Syndication and success
Casali's obituary published in The Times related that after she and Roberto became engaged, Casali took a job as a receptionist for a design company, "and made up little booklets of her winsome cartoons, which she sold for a dollar apiece. Word soon spread and the demand for Love is... escalated. Roberto recognised their commercial potential and showed them to an American journalist." Although other sources differ regarding whether it was Roberto or Casali herself who first showed the cartoons to an acquaintance working for the Los Angeles Times, the newspaper picked them up for publication and published the first of the series on 5 January 1970, under the pen name "Kim". The cartoon's release coincided with the wave of success of the novel Love Story (1970) by Erich Seagal, and the subsequent movie of the same name starring Ali MacGraw as a girl dying of an incurable disease and Ryan O'Neal as the student who worshiped her. The film's slogan was: "Love is never having to say you're sorry." Casali altered it into one of her most famous cartoons: "Love is... being able to say you're sorry."

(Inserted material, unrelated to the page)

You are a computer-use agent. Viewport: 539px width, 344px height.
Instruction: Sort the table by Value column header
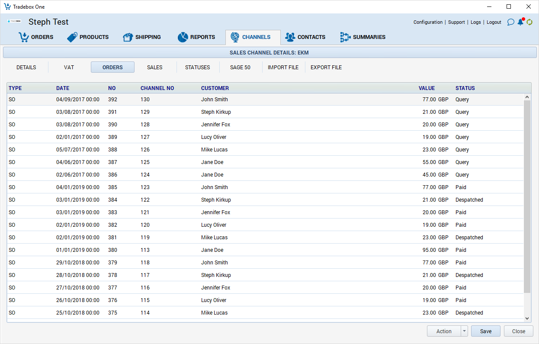427,88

While the cartoons proved to be very popular and were soon syndicated in the United States and overseas, being published in newspapers in fifty countries world-wide, Roberto's company had closed down and the couple "found themselves living in the US illegally, 'trying to find jobs that would keep us one step ahead of the Immigration Department'". By 1971 they had travelled to New Zealand, where they were married on 24 July 1971 at St. Andrew's Church, Epsom, Auckland – the same church in which her parents were married in 1936. Casali wore a crown of daisies and a shoulder-length veil that she had previously drawn on 'her' character in the cartoon. Casali said of the marriage: "My father had died when I was young, so when Roberto asked me to get married I agreed, but said, 'Whatever you do, don't die on me.' He laughed and promised to stick around." In January 1972, with Love is... by now a successful and lucrative product licensed for reproduction on mugs, T-shirts, calendars, T-shirts, posters and greetings cards, they moved to Weybridge, England, and bought a second home in Los Angeles. At the height of their popularity in the 1970s, the cartoons were earning Casali £4–5 million annually.
Bereavement and 'miracle' baby
By 1974 the couple had two sons, Stefano and Dario, and planned to have two more children. In 1975 Roberto was diagnosed with testicular cancer and doctors described his condition as "extremely grave." Casali said: "I spent the next year fighting for a cure and trying to keep the bad news from him." Casali commissioned London-based British cartoonist Bill Asprey to take over the writing and drawing of the daily cartoons for her, under her signature. Asprey has produced the cartoon continuously since 1975.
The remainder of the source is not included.